Theoretically there can be performance/latency improvements for modern applications running on modern hardware. Practically this depends on the hardware/driver, Wayland compositor implementation and client program.

Also by now Wayland-only programs already start to pop up. For now mainly for some special purpose applications, but it's just a matter of time until this can become a problem for some users, needing to use some specific software.

Weather people like it or hate it, X11 on Linux is dying. Wayland will replace it. Incremental improvements will (and often already have) remove many of the limitations people have with it.

I don't see a successor for Wayland for years to come (for normal desktop usage). Through I guess there could be some "label" like "Wayland XXX" which is just the same Wayland but requiring more of the optional available protocols to be implemented. I think currently there is some form of living (incremental improving) standard of standardized Wayland protocols compositors "really"-should implement.

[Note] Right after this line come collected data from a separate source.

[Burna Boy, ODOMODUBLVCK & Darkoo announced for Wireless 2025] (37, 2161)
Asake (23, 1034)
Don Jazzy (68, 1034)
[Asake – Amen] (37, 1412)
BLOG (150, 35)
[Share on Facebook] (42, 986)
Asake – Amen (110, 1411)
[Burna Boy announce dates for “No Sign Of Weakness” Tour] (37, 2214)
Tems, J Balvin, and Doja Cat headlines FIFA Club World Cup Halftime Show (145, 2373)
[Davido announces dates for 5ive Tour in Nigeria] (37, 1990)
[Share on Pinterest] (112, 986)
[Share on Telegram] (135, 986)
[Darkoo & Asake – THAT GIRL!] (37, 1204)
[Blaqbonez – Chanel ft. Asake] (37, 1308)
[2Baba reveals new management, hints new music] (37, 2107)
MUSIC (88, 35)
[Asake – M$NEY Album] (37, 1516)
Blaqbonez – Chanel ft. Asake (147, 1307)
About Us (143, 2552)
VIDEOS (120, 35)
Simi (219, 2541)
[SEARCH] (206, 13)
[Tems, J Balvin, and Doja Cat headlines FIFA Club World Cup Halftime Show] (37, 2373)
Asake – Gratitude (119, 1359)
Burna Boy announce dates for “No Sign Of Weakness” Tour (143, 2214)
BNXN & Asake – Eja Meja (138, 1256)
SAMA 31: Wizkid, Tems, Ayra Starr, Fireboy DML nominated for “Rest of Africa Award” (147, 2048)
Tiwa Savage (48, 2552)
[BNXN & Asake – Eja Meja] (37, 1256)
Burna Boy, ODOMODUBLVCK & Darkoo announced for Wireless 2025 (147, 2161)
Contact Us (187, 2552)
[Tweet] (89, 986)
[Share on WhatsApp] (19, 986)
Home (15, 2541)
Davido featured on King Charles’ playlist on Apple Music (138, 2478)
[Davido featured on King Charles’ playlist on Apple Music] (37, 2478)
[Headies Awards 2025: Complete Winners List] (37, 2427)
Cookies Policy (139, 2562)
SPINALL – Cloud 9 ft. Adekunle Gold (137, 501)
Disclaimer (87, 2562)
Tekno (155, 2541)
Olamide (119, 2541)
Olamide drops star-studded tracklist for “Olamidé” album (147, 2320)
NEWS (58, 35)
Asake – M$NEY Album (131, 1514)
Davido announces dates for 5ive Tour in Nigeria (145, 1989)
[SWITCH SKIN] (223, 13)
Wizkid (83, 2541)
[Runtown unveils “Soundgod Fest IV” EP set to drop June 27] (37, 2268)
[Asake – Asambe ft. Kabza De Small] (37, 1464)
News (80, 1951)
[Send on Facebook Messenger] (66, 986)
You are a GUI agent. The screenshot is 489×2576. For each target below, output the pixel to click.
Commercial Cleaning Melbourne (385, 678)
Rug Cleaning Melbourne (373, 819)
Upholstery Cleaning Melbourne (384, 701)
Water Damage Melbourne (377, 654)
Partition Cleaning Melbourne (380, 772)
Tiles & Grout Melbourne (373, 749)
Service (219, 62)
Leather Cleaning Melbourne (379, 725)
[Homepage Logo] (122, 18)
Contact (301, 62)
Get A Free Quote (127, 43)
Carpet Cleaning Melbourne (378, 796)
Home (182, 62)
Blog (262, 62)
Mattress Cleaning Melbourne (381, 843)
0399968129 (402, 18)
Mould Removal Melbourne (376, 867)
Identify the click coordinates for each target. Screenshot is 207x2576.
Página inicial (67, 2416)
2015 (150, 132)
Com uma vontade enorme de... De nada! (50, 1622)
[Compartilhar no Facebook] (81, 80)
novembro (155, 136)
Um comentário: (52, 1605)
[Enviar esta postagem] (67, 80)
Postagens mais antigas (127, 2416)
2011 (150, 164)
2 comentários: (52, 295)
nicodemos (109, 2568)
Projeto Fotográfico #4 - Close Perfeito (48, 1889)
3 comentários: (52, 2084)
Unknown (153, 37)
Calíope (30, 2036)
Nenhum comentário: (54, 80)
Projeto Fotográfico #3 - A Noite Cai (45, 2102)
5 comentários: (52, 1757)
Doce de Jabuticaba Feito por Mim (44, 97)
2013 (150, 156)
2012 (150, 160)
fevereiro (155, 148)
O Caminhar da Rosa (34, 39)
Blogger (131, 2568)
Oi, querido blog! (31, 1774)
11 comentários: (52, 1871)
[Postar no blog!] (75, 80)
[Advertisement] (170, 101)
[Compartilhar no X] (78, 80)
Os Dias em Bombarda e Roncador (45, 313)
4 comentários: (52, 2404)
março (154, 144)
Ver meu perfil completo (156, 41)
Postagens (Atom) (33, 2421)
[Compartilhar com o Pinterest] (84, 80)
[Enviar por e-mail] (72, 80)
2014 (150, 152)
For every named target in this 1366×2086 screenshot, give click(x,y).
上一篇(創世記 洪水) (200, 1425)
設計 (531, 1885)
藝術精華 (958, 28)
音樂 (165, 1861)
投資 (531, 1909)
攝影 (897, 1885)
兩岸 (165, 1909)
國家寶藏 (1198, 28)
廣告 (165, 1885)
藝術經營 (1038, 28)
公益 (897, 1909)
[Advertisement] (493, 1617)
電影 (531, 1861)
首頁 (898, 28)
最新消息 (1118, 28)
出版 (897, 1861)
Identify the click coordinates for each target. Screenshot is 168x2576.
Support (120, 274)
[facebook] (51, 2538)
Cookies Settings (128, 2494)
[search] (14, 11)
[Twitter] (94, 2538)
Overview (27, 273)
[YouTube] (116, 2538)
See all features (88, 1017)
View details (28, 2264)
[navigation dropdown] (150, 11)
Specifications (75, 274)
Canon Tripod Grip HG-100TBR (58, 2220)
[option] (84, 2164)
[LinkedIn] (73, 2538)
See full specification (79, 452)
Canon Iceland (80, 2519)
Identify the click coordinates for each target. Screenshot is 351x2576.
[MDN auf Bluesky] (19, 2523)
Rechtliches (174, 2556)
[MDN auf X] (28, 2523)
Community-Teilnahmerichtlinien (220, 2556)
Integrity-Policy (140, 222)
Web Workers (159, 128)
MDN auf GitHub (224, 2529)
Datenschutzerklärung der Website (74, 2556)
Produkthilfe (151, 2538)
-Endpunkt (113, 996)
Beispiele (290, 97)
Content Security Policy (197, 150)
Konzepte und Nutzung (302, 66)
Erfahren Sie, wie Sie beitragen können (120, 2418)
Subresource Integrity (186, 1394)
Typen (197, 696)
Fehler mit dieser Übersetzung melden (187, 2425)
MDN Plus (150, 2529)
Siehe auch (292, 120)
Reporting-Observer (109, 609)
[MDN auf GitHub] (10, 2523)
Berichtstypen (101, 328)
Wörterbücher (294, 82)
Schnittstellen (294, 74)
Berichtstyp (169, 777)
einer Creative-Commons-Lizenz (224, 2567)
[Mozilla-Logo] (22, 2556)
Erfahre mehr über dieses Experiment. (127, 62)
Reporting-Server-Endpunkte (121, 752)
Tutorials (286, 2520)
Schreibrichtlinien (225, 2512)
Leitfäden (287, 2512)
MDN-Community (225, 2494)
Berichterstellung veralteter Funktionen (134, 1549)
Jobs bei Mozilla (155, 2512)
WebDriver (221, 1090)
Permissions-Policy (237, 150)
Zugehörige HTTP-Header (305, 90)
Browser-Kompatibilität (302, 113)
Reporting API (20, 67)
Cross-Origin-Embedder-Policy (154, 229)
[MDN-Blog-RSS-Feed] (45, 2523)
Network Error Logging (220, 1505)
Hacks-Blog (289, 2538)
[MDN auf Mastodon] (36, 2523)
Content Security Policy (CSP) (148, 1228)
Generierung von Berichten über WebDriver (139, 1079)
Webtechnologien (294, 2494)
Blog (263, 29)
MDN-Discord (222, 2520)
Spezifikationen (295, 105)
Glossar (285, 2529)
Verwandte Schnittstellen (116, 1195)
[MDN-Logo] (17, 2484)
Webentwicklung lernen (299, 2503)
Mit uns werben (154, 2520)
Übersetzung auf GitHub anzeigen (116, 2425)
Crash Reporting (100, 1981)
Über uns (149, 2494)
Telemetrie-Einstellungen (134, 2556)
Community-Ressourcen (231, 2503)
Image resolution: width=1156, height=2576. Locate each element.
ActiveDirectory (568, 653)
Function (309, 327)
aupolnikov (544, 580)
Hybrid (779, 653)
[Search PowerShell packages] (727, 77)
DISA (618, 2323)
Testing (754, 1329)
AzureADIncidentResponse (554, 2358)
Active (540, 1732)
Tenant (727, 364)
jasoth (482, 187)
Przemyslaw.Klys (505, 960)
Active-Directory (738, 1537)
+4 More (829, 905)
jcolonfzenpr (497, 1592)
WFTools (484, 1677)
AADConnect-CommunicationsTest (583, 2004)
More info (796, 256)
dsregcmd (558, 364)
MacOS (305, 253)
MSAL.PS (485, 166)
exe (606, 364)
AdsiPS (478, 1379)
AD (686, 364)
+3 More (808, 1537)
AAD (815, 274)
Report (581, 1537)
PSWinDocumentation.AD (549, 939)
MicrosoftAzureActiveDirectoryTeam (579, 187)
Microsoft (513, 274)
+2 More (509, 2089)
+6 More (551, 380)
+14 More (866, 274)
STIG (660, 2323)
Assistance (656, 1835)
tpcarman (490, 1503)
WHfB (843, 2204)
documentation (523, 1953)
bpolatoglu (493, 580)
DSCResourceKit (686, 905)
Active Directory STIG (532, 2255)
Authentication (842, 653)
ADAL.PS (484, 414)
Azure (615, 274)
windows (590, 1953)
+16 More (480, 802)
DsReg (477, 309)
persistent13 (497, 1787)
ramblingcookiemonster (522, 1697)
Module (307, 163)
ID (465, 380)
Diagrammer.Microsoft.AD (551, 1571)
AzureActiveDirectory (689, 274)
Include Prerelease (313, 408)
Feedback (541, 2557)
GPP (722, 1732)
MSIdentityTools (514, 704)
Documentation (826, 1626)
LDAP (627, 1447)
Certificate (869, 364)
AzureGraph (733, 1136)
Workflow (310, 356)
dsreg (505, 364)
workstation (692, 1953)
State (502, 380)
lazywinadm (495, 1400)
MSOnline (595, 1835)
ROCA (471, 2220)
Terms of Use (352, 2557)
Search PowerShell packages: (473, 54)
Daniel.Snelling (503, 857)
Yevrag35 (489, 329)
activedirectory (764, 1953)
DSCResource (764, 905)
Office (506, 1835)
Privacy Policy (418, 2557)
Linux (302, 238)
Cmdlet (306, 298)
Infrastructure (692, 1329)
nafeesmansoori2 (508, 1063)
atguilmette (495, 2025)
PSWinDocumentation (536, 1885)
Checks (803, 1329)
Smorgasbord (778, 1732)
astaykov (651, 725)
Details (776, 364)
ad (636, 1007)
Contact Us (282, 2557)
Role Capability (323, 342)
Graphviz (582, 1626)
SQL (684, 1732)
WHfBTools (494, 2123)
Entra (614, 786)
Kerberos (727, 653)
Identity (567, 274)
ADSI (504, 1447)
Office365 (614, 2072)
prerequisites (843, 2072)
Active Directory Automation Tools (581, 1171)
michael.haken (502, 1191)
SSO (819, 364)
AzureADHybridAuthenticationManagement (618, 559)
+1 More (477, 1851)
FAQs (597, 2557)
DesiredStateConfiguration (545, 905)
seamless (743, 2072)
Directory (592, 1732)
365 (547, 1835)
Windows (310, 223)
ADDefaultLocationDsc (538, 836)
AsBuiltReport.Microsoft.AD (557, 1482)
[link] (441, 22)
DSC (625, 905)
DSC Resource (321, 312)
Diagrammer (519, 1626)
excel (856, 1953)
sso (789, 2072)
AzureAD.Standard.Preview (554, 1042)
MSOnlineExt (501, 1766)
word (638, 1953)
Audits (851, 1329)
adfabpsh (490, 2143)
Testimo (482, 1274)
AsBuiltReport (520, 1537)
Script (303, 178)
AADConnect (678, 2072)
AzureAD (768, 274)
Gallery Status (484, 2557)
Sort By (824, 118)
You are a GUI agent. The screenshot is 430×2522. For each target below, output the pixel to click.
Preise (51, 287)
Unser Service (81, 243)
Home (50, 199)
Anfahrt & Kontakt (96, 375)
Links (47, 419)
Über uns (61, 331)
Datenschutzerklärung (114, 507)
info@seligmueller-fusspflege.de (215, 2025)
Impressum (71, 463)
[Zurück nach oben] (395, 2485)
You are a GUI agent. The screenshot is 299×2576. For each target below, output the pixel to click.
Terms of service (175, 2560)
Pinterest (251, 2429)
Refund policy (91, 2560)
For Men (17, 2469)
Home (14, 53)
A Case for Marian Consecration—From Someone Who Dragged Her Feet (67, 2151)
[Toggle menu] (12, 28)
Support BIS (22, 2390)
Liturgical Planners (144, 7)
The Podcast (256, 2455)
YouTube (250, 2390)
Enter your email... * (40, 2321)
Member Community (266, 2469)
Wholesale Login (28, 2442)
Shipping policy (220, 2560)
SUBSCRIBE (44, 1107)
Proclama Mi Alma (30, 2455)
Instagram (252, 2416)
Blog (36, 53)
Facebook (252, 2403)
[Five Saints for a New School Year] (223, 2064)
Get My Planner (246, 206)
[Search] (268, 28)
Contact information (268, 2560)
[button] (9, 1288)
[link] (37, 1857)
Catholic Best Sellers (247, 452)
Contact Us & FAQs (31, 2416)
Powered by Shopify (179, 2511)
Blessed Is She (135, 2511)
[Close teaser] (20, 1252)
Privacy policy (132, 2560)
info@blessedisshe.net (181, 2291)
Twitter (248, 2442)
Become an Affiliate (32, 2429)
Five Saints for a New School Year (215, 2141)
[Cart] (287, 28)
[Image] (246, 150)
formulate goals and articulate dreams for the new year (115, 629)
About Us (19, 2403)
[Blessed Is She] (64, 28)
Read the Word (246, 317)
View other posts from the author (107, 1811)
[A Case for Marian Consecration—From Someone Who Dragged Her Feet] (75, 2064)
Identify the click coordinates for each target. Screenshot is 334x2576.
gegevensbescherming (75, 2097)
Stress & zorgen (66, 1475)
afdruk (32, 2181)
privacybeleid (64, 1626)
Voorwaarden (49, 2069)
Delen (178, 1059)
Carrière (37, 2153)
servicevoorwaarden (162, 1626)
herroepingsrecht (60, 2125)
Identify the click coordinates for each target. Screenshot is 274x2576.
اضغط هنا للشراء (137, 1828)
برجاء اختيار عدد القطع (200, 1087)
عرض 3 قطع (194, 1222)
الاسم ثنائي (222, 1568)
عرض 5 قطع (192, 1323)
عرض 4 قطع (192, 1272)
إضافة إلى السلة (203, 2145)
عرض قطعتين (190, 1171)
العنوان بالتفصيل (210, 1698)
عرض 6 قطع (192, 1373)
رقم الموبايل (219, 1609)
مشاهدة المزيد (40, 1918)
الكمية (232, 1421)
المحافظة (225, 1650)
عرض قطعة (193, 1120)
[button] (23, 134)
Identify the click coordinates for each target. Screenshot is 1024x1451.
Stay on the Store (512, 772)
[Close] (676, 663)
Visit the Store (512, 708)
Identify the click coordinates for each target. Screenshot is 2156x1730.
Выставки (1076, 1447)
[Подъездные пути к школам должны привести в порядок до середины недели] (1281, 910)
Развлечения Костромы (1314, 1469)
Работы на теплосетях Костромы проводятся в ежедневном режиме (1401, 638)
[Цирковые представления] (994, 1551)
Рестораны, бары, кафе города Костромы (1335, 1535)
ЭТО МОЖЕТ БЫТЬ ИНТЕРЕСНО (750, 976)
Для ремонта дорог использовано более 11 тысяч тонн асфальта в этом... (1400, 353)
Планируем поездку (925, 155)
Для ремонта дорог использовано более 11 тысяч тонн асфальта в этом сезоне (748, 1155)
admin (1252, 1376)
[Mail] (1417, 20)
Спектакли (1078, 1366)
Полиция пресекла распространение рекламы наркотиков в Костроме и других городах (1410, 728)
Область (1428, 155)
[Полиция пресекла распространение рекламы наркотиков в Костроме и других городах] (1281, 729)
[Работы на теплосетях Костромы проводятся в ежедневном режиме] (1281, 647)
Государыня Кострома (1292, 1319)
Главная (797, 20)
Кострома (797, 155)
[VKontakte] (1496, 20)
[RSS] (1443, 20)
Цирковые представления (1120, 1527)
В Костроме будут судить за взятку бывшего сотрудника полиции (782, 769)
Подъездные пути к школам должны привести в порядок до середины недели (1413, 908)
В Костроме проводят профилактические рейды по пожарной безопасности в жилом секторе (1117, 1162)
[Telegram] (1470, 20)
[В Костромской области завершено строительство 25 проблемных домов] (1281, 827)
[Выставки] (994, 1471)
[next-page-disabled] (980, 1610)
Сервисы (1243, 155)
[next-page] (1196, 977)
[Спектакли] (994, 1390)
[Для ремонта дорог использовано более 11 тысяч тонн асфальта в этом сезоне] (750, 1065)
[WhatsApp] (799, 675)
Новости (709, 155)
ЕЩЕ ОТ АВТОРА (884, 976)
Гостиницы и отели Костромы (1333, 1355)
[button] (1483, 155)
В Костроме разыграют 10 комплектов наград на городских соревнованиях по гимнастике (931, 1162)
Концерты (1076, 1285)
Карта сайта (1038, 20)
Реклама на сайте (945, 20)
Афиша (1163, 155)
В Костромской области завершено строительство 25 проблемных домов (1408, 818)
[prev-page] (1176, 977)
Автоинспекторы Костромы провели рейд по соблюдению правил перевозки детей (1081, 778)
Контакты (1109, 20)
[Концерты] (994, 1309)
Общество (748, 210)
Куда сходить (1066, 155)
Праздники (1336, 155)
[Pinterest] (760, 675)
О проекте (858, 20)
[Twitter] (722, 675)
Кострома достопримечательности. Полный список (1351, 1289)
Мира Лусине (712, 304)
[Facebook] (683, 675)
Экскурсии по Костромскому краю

Already now I feel a lot of the complains fall into 4 categories:

- outdated, was fixed quite a while ago

- "my" X11 specific tool doesn't work under Wayland (but there is a Wayland specific tool which has nearly the same features but "I" don't care because "I" don't want to both switching over/porting my config).

- Ubuntu (somehow it really often pops up when people have problems with Wayland)

- fractional HDPI (got already better, will still get better)

I hope in the near future we will be left with only (mostly) the first two categories.

EDIT: Also with how PipeWire develops it's just a question of time until all kind of multimedia/audio/streaming/screen sharing applications will just work much more smoothly on Wayland with much less work required from developers of applications using/managing it.


I suppose I am too stupid to realize that because I take screenshots and record the desktop just fine.


What WM and screenshot tool are you using?

I'm using Plasma on Wayland and there doesn't seem to be any screenshot tool that works properly.

Grim only works on Sway. Flameshot's GUI mode doesn't recognize the secondary screen. Spectacle fails to copy the screenshot to clipboard when running in background mode. KSnip doesn't have a region select mode. Shutter only works in X.

Out of Spectacle and Flameshot, Spectacle is more responsive and works across both screens. I'm thinking I can work around the clipboard issue by having it save to a temporary file, and use `inotifywait` to monitor that file and copy to clipboard with `wl-copy`. I wish I wouldn't have to use such workarounds though.


If anyone else finds themselves in my situation re: Spectacle, I put together this script which may or may not work (I've only tested it by dry-running it so far): https://github.com/Sharparam/dotfiles/blob/master/bin/sharps...


Specifically, I record the browser window or the terminal window to demonstrate bugs and accomplished tasks for projects. (I don't have to, but it feels like a nice jest and documents things clearly)

Do you know of a program which does that on wayland with hw acceleration? I admit I couldn't do it a few months ago and haven't tried since.


Kooha has replaced Peek for me as a screen recorder on Wayland. OBS also works, but it's not exactly designed for quick and easy screen recording.


OBS Studio via PipeWire.


That is a good alternative. Yes I could set up a scene in OBS.

Or maybe I could fallback to x where things work.